The Ameliorating Effect of Swertiamarine against the Imiquimod-Induced Psoriasis-like Inflammation in Mice

Abstract

Psoriasis is a chronic inflammatory condition affecting the skin and hair. This study evaluates the impact of Swertiamarine on inflammation induced by Imiquimod-induced psoriasis in mice. Swertiamarine ointment was topically administered before Imiquimod application, and mice were divided into five groups for various treatments. The control group received a daily cream application (62.5mg/2cm) on the shaved back along with an oral vehicle dose for 14 days. The Imiquimod group applied a topical vehicle dose one hour before Imiquimod 5% (62.5 mg/2 cm) on the shaved back for 14 consecutive days. The Swertiamarine-treated group applied Swertiamarine topically one hour before Imiquimod 5% (62.5 mg/2 cm) for the same duration. The clobetasol-treated group received clobetasol ointment (62.5mg/2cm) one hour before Imiquimod 5% (62.5 mg/2 cm) for 14 days. The Swertiamarine-only group received topical Swertiamarine doses for 14 days.
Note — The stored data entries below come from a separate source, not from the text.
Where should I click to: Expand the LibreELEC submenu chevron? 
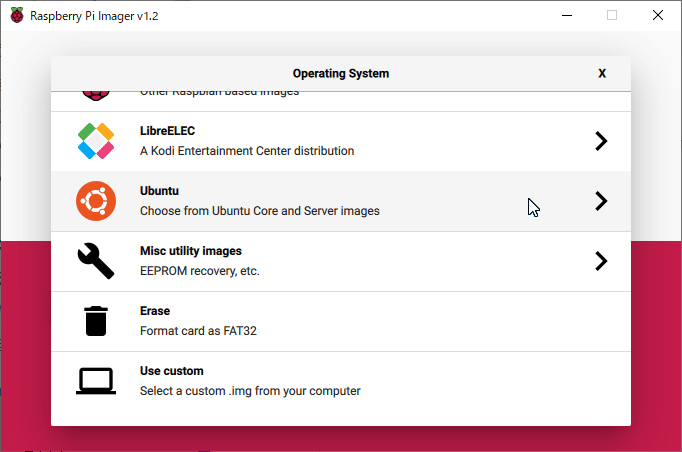601,141
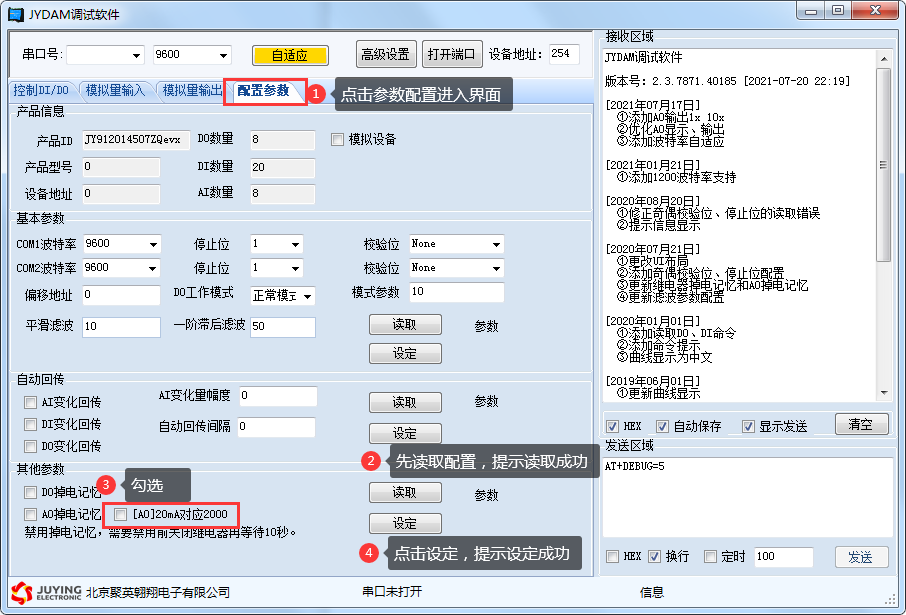
Task: Enable the 模拟设备 checkbox
Action: [338, 139]

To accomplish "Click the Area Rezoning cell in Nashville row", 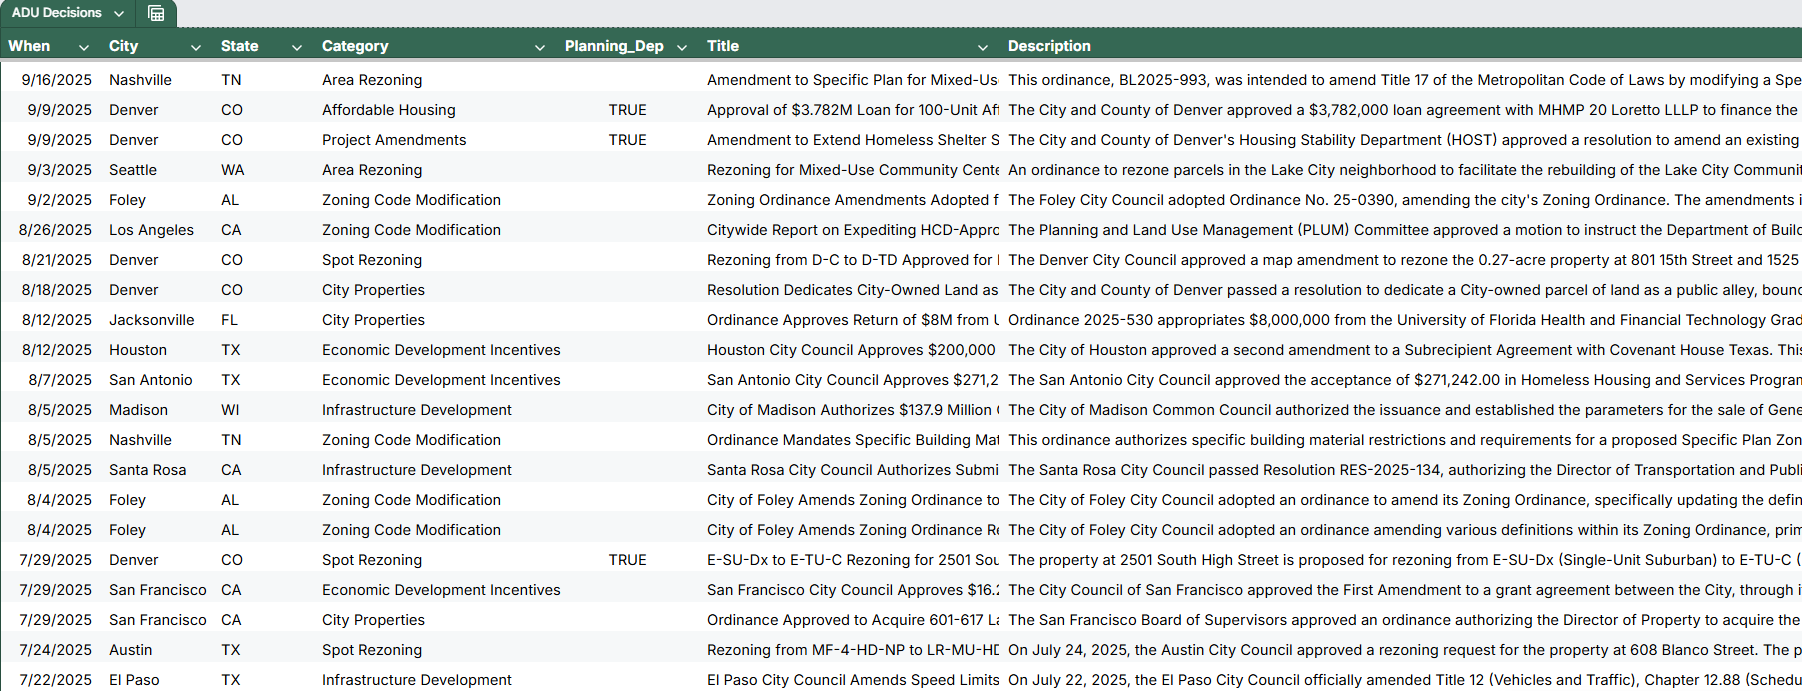I will [x=372, y=80].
Results showed a significant reduction in TNF-α, IL-23, IL-17 levels, and improvements in severity index, psoriasis area, skin thickness, spleen index, and decreased gene expression of TNF-α, Nf-KB, IL-1B, IL-17 in the Swertiamarine group compared to the vehicle group with Imiquimod. In summary, Swertiamarine demonstrated a potent ameliorating effect, surpassing clobetasol in the context of Imiquimod-induced psoriasis-like inflammation in mice.